WHAT TO PRODUCE — Transcribe exactly the lines from the one containing "Viewport: 634px width, 891px" through the end of the data, both included. Leave out pictures.

RECORDS SHOWN —
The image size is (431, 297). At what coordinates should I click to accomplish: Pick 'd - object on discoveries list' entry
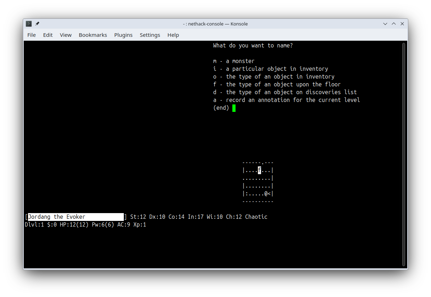[x=285, y=92]
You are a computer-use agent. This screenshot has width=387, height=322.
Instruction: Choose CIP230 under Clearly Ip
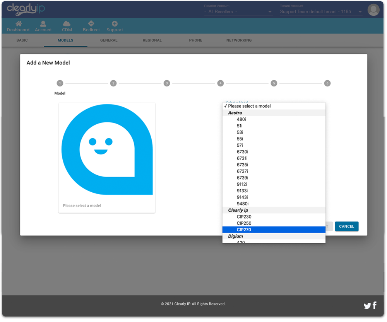(244, 217)
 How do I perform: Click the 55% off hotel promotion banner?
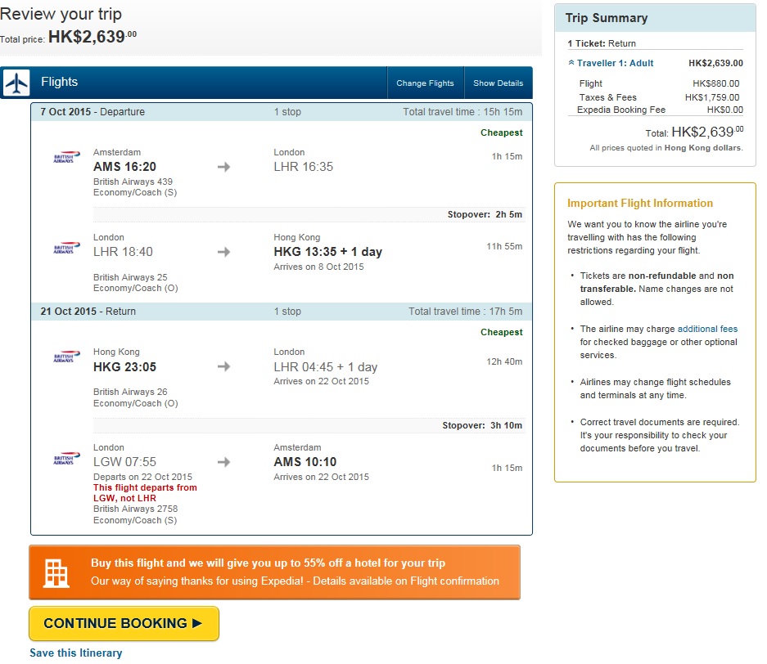pyautogui.click(x=274, y=572)
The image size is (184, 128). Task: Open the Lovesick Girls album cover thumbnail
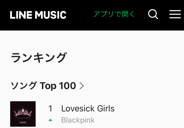23,114
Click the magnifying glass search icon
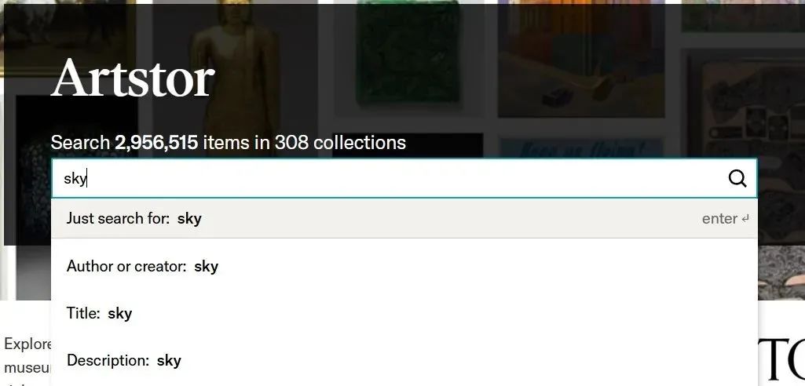This screenshot has height=386, width=805. (737, 178)
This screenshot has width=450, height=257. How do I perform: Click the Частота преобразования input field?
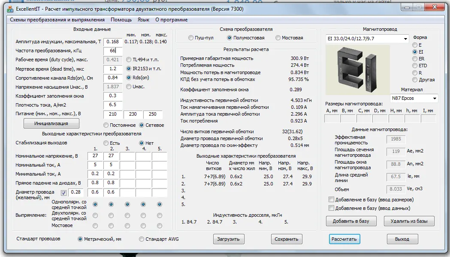[x=113, y=51]
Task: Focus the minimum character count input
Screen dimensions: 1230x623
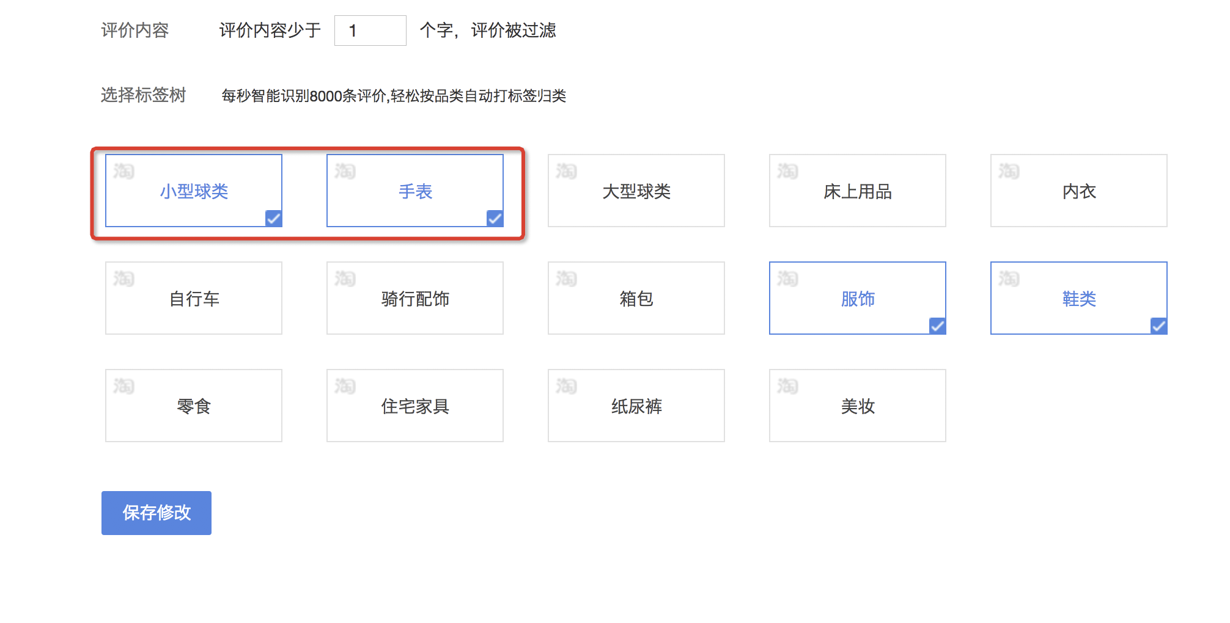Action: pyautogui.click(x=370, y=31)
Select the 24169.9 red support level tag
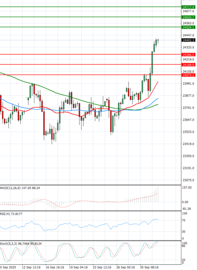 tap(188, 65)
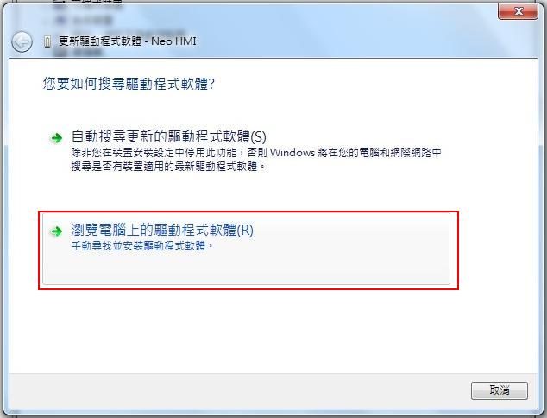Select 瀏覽電腦上的驅動程式軟體(R) option
This screenshot has width=547, height=418.
pos(162,230)
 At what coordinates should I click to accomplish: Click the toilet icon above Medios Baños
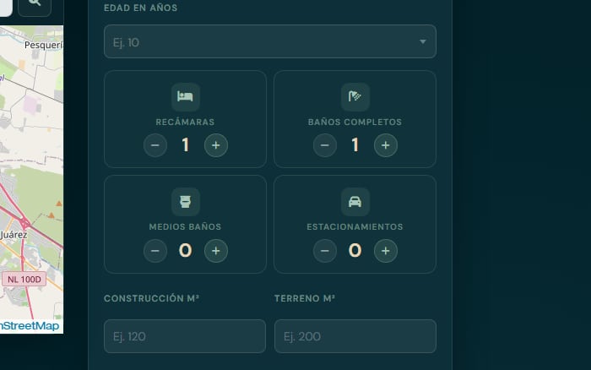tap(186, 202)
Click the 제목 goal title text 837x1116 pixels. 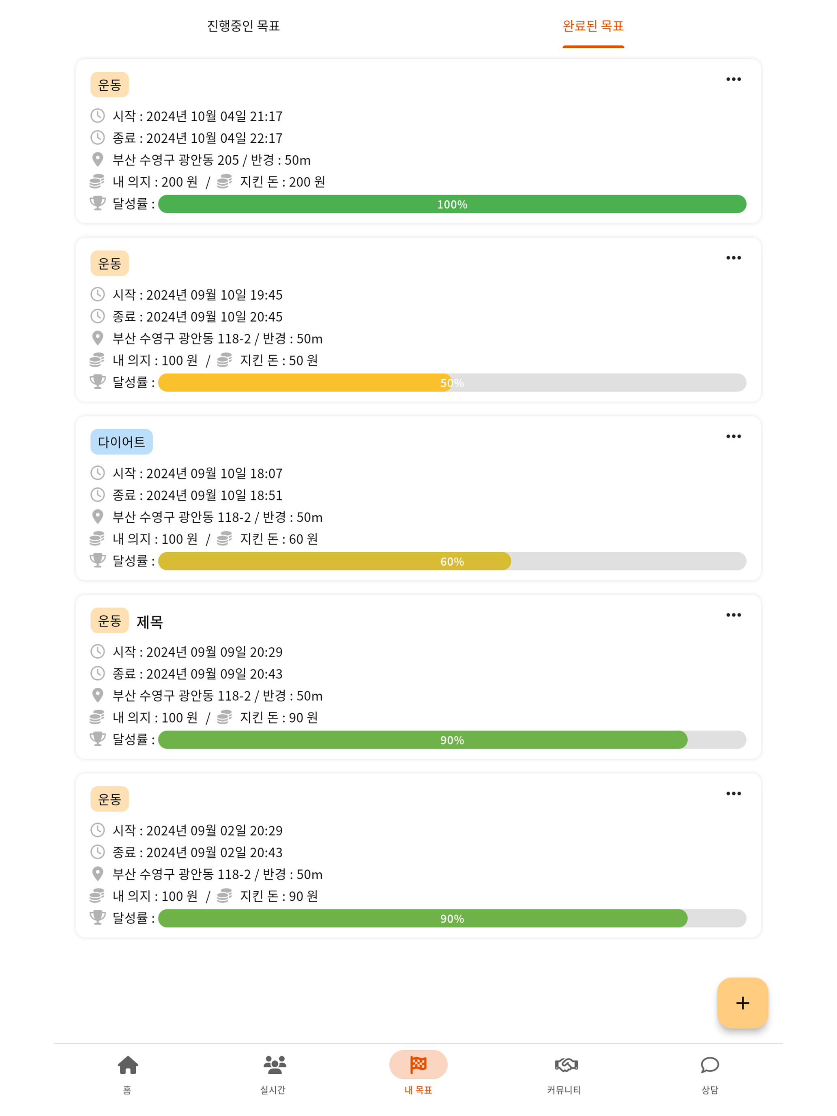click(x=150, y=622)
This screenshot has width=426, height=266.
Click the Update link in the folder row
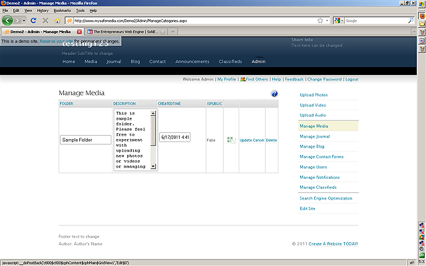[245, 140]
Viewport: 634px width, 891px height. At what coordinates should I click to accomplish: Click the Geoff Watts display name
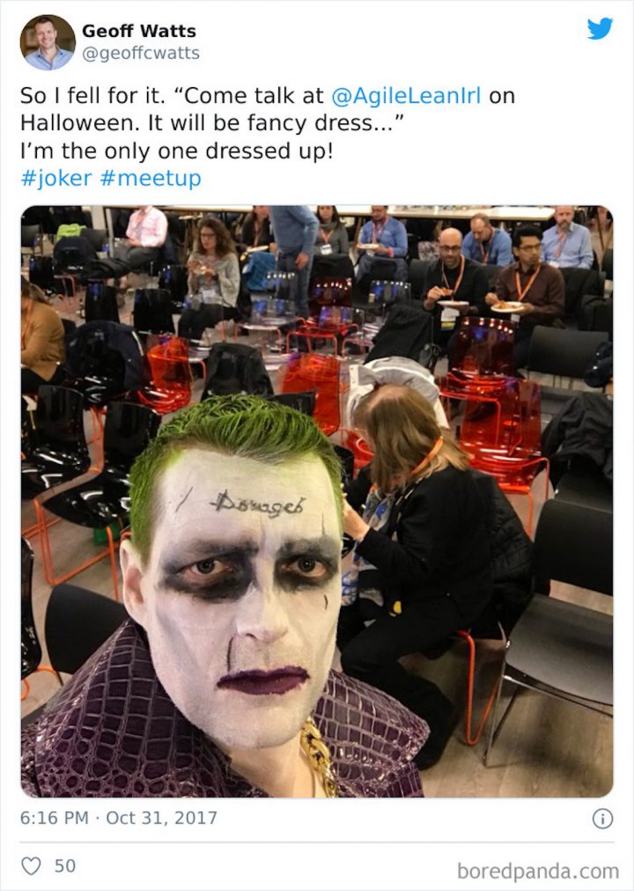(138, 31)
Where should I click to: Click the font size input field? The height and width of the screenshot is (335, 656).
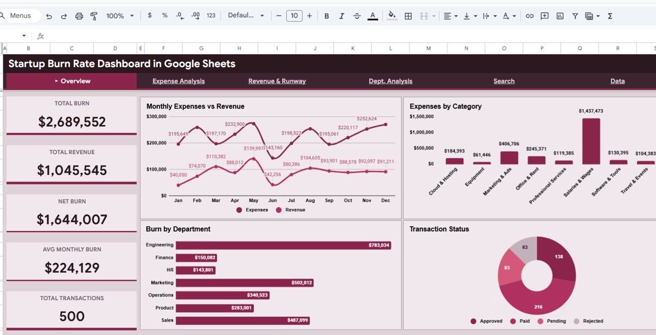294,16
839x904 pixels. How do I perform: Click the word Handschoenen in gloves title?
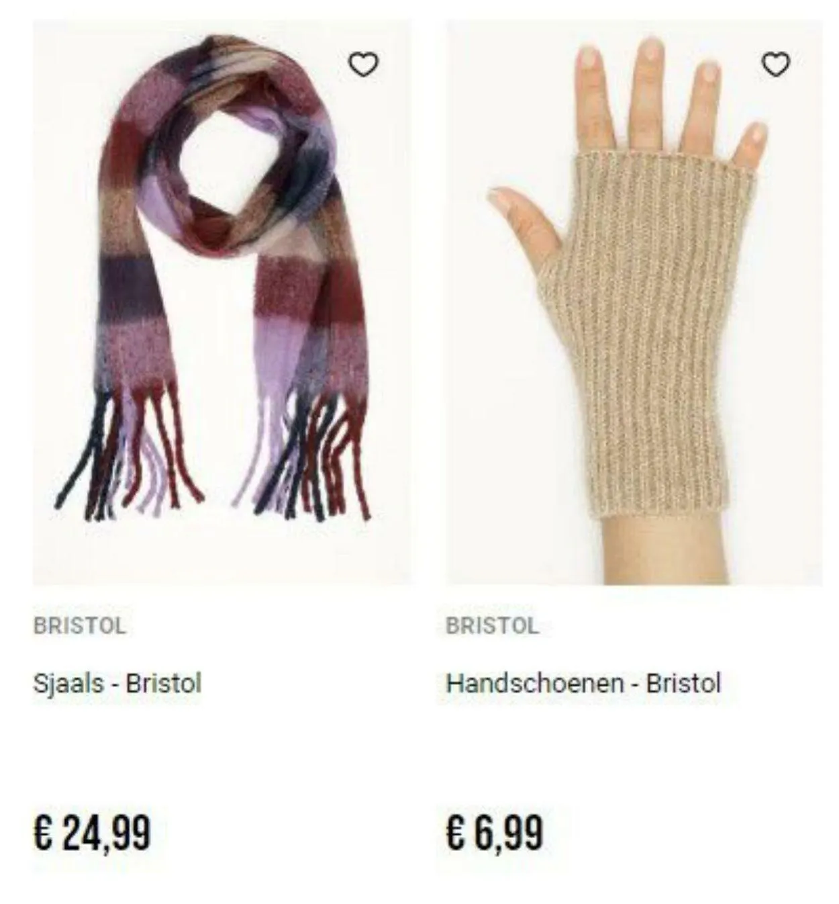tap(535, 683)
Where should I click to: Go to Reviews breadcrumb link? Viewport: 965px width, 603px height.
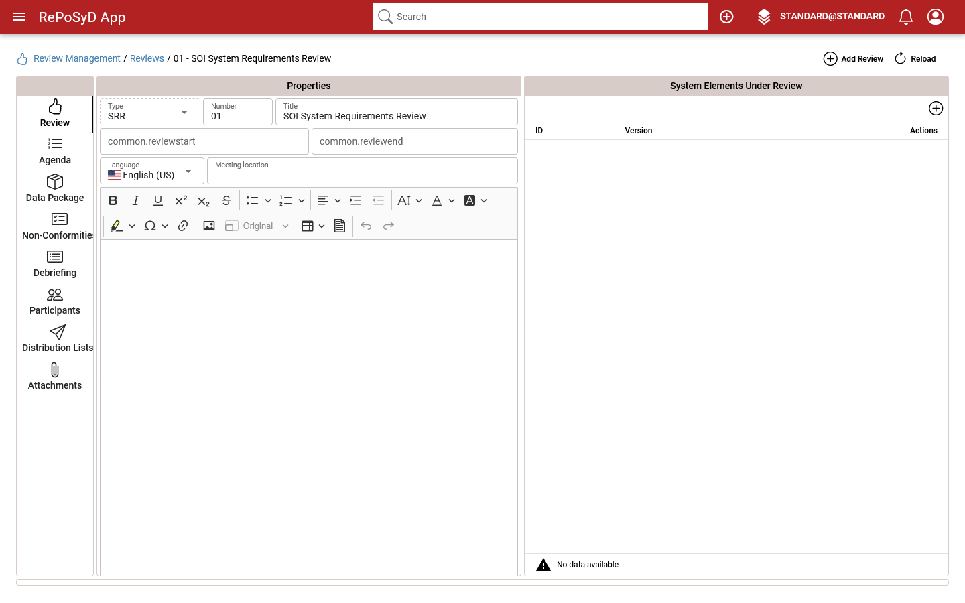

OUTPUT FOR THIS TASK —
Viewport: 634px width, 891px height. At what coordinates should I click to accomplish: Click the Geoff Watts display name
(138, 31)
Where should I click to: Click the font size input field? The height and width of the screenshot is (335, 656).
294,16
839x904 pixels. How do I perform: Click the word Handschoenen in gloves title?
tap(535, 683)
Where should I click to: Go to Reviews breadcrumb link? Viewport: 965px width, 603px height.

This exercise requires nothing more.